Dataset Curator

---
name: Dataset Curator
slug: dataset-curator
description: Curate and clean training datasets for high-quality machine learning
category: ai-ml
complexity: intermediate
version: "1.0.0"
author: "ID8Labs"
triggers:
  - "curate dataset"
  - "clean training data"
  - "prepare dataset"
  - "data quality"
  - "dataset curation"
tags:
  - data-curation
  - data-quality
  - training-data
  - machine-learning
  - data-cleaning
---

# Dataset Curator

The Dataset Curator skill guides you through the critical process of preparing high-quality training data for machine learning models.
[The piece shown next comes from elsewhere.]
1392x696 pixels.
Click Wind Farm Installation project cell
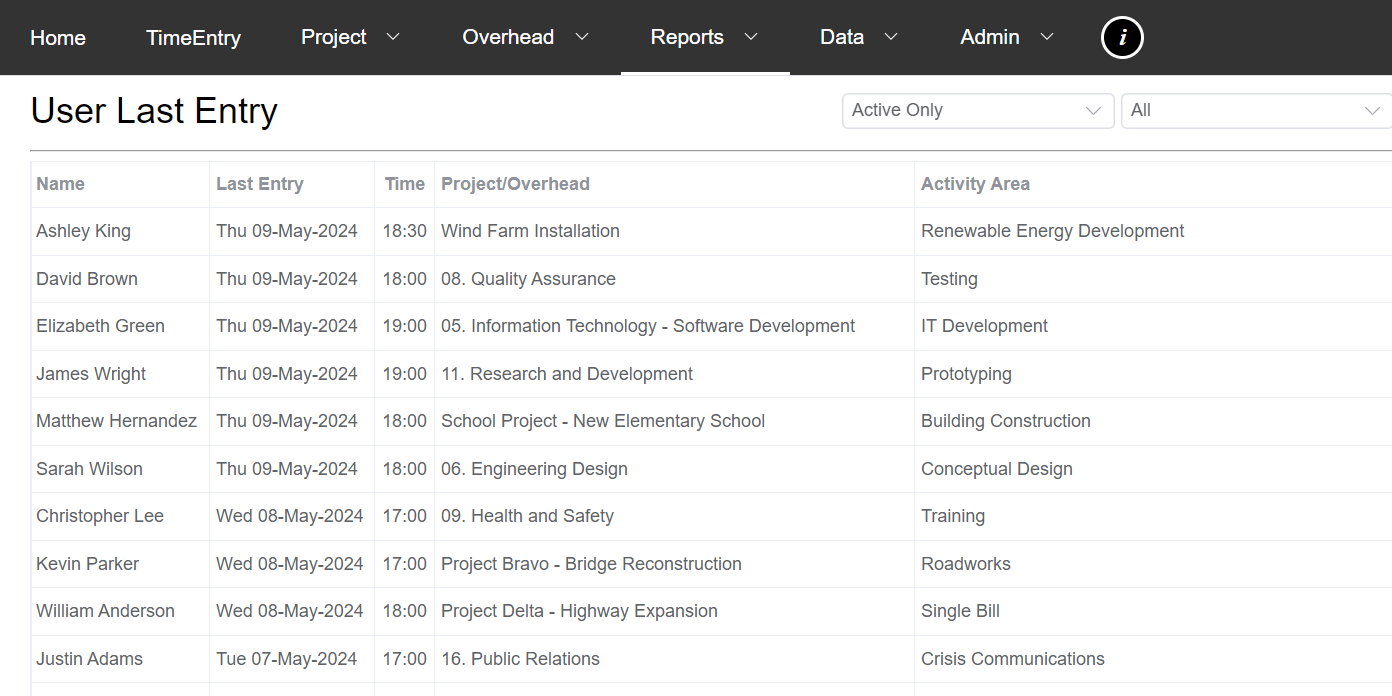(530, 231)
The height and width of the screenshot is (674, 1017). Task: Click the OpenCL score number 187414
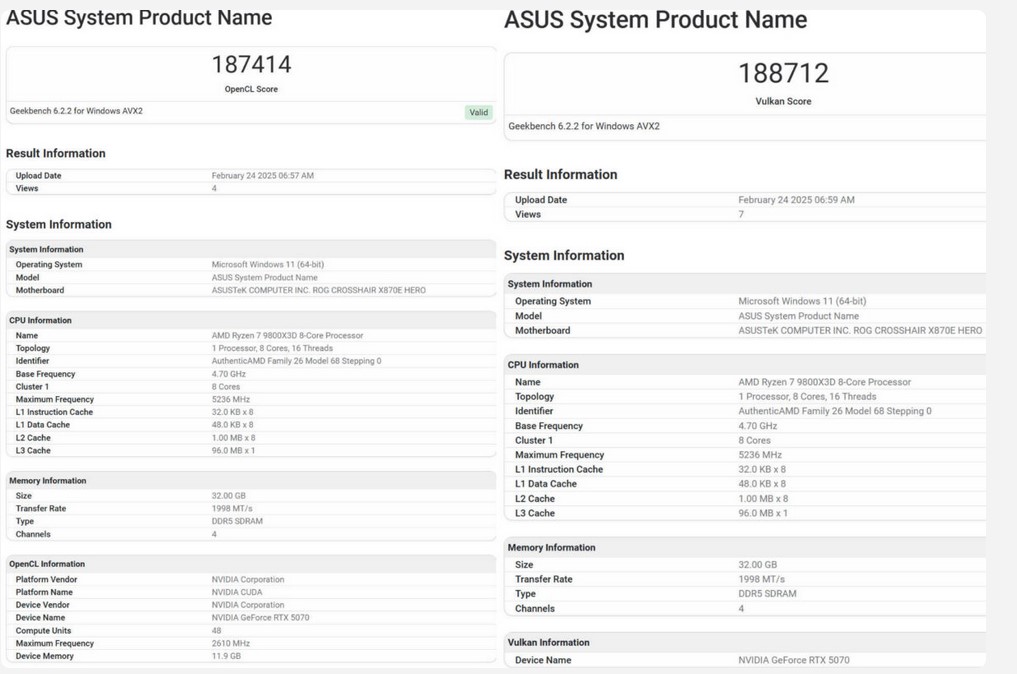tap(251, 65)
Data quality is the single most important factor in model performance, yet it is often underinvested. This skill helps you systematically clean, validate, augment, and maintain datasets that lead to better models.

From initial collection to ongoing maintenance, this skill covers deduplication, label quality assessment, bias detection, augmentation strategies, and version control. It applies best practices from production ML systems to ensure your datasets are not just clean, but strategically optimized for your learning objectives.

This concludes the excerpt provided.